Fueron tiempos de autarquía y aislamiento, de miseria y hambre para amplios sectores de la población. En esa situación cobró un valor extraordinario el gesto de Juan Domingo Perón, quien firmó un acuerdo comercial con Franco en octubre de 1946.
El régimen peronista vino así a reforzar el franquismo, aunque no se puede decir que su política de colaboración fuera desinteresada. Tal y como señaló en su día este autor, el viaje de Eva Duarte fue un símbolo importante del pacto Franco-Perón y es un hecho que en aquellos años de miseria y privaciones, de represión y autoritarismo, la visita se convirtió en un acontecimiento para los españoles.
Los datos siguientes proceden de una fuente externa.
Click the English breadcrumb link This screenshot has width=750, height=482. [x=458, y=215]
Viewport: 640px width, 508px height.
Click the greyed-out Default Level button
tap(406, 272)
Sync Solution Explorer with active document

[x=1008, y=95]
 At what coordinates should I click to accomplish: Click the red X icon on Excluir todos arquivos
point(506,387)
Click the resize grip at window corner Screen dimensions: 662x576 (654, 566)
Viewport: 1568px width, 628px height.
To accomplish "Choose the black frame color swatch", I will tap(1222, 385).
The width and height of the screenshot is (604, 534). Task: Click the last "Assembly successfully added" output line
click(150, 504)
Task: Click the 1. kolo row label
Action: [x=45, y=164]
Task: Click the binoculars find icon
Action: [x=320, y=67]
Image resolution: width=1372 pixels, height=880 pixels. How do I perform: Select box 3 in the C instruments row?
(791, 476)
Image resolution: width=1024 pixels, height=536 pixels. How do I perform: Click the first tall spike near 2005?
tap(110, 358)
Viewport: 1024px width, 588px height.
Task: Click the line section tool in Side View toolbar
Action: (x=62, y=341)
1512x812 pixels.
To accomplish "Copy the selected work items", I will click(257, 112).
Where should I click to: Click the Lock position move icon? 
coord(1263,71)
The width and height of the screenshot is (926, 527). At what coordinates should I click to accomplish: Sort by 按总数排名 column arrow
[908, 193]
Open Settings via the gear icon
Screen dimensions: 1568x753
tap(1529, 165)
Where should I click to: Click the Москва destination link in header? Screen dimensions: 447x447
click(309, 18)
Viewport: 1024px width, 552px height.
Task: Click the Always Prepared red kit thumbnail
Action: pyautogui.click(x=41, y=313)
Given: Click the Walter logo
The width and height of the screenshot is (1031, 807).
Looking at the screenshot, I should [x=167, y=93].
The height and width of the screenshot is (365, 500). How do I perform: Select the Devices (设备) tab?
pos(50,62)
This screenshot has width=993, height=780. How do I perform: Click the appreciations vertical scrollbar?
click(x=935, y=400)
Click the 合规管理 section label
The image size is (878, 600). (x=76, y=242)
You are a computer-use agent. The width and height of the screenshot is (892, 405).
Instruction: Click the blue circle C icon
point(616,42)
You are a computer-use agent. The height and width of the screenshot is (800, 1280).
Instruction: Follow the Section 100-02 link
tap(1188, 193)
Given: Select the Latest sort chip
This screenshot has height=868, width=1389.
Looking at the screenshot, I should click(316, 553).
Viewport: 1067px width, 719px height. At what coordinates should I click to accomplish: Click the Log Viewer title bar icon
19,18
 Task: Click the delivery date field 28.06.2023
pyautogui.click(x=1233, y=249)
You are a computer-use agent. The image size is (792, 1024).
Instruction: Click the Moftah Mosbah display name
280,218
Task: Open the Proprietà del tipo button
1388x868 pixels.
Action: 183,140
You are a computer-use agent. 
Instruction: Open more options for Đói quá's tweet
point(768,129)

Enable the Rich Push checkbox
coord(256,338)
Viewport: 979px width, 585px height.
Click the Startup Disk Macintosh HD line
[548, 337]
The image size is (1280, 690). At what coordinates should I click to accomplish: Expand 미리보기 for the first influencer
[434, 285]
El viaje de la esposa de Perón cumplía un doble objetivo para la dictadura franquista: hacer visible, de cara a la comunidad internacional, que España había logrado el apoyo exterior y desplegar una campaña de propaganda interior movilizando el entusiasmo popular como signo de adhesión al régimen de Franco.
Tras la condena de la ONU era necesario un esfuerzo para “limpiar” la imagen del régimen dictatorial y ofrecer apariencia de normalidad, especialmente en un momento delicado en el que se estaba preparando la convocatoria del referéndum sobre la Ley de Sucesión, que, en efecto, sancionaría en 1947 la permanencia del Caudillo al frente del Estado español.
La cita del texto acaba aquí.